[THE TASK]:
Filter the records for "using" and keep each line that has it.

(Collected data entries)
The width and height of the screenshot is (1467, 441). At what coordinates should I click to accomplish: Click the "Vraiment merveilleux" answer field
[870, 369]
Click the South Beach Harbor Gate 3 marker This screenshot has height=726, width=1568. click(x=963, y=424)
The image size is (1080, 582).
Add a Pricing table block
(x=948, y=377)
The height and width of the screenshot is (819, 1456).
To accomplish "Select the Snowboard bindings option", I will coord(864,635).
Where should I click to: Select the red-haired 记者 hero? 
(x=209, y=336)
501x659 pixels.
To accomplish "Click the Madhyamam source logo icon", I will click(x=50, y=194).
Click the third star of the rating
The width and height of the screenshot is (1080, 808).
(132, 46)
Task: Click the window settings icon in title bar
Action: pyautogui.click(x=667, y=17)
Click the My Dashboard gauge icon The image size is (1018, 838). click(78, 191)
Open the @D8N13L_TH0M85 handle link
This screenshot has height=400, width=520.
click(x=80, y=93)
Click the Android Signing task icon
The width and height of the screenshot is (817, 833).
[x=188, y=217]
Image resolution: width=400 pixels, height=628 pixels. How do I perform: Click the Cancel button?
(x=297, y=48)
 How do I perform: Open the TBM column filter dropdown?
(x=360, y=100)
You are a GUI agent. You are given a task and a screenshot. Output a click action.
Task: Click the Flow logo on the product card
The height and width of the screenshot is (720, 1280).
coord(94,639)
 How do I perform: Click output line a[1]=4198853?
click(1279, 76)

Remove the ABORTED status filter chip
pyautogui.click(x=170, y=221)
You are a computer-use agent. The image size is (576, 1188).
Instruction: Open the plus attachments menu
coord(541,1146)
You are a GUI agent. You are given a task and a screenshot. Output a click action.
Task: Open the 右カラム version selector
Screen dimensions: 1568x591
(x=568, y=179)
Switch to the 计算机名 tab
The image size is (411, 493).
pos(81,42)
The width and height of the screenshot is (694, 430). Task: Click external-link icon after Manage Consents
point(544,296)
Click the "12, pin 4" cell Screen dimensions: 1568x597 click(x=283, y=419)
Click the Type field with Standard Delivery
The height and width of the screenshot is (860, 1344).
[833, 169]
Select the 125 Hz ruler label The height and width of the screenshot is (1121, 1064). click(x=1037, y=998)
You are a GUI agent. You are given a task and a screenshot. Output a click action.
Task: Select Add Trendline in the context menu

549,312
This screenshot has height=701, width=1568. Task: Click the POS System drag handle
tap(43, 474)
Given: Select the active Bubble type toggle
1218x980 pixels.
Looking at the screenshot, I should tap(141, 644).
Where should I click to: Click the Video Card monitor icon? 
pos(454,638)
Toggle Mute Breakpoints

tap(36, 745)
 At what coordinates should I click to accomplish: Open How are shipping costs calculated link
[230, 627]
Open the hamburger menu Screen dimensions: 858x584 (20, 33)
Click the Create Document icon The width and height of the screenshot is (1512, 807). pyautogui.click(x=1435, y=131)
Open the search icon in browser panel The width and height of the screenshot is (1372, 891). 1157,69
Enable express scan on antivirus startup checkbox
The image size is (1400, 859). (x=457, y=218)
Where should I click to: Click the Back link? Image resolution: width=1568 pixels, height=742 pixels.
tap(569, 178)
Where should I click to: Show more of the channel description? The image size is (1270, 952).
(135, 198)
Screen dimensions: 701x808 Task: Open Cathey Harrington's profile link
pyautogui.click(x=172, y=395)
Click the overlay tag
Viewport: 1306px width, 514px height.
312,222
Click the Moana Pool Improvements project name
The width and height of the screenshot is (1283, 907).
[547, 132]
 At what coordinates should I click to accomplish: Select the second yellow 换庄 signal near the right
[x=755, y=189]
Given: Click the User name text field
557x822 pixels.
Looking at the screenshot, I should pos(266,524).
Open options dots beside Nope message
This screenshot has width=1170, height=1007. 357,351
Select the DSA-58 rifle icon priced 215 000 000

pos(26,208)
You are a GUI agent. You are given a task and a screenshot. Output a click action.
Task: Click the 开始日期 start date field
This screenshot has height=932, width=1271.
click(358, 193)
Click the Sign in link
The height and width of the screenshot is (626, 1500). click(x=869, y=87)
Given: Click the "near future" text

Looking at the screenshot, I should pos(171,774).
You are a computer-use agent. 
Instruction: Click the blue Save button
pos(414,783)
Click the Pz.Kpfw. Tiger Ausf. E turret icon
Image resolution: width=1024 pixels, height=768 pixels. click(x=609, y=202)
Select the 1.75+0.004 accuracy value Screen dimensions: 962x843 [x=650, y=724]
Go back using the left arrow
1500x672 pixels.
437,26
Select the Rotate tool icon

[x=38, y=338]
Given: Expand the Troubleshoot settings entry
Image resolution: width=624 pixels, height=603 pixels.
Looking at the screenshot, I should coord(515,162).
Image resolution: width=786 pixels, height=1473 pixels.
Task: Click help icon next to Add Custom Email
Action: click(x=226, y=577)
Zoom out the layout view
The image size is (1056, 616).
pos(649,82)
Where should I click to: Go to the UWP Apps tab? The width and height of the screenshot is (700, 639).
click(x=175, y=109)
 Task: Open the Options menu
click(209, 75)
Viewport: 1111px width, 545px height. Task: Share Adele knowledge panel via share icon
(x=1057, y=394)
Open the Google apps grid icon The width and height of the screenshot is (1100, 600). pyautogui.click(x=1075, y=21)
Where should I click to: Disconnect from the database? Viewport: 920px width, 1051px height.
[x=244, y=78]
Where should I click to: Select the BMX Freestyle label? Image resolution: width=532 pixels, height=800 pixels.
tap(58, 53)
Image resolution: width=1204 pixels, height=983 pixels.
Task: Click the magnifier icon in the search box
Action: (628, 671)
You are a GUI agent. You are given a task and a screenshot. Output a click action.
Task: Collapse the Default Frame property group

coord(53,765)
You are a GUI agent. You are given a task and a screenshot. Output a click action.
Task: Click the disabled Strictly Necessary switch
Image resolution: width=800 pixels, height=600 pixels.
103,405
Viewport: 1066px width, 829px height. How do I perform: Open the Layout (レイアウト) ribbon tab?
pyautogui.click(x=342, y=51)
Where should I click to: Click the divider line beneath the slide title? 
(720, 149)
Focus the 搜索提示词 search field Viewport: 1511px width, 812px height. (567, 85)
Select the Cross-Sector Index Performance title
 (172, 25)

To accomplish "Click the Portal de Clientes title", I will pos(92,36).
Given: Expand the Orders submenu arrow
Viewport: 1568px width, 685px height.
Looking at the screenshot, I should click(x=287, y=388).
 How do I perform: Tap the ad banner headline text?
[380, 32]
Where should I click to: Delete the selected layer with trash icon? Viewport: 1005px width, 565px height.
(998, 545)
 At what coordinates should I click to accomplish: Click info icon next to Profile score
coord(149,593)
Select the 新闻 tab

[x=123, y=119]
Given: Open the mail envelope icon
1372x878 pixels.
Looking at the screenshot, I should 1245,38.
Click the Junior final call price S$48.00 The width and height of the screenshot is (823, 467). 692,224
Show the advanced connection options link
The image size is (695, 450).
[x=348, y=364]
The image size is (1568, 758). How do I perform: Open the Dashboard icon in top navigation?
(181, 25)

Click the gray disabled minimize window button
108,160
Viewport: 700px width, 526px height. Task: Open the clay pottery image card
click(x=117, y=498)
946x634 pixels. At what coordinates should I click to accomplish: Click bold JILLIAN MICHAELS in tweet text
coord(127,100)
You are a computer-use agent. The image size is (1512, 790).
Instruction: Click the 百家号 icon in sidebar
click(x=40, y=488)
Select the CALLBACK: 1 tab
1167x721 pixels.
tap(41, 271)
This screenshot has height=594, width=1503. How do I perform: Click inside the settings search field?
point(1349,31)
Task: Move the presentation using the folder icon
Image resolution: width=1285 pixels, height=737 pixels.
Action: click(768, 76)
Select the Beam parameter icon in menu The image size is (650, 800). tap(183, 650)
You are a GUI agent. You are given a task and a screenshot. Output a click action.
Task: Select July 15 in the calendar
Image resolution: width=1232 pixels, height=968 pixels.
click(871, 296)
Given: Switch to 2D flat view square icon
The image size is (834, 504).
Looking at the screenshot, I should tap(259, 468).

[RESPONSE]:
Go back using the left arrow
Task: Move the presentation using the folder icon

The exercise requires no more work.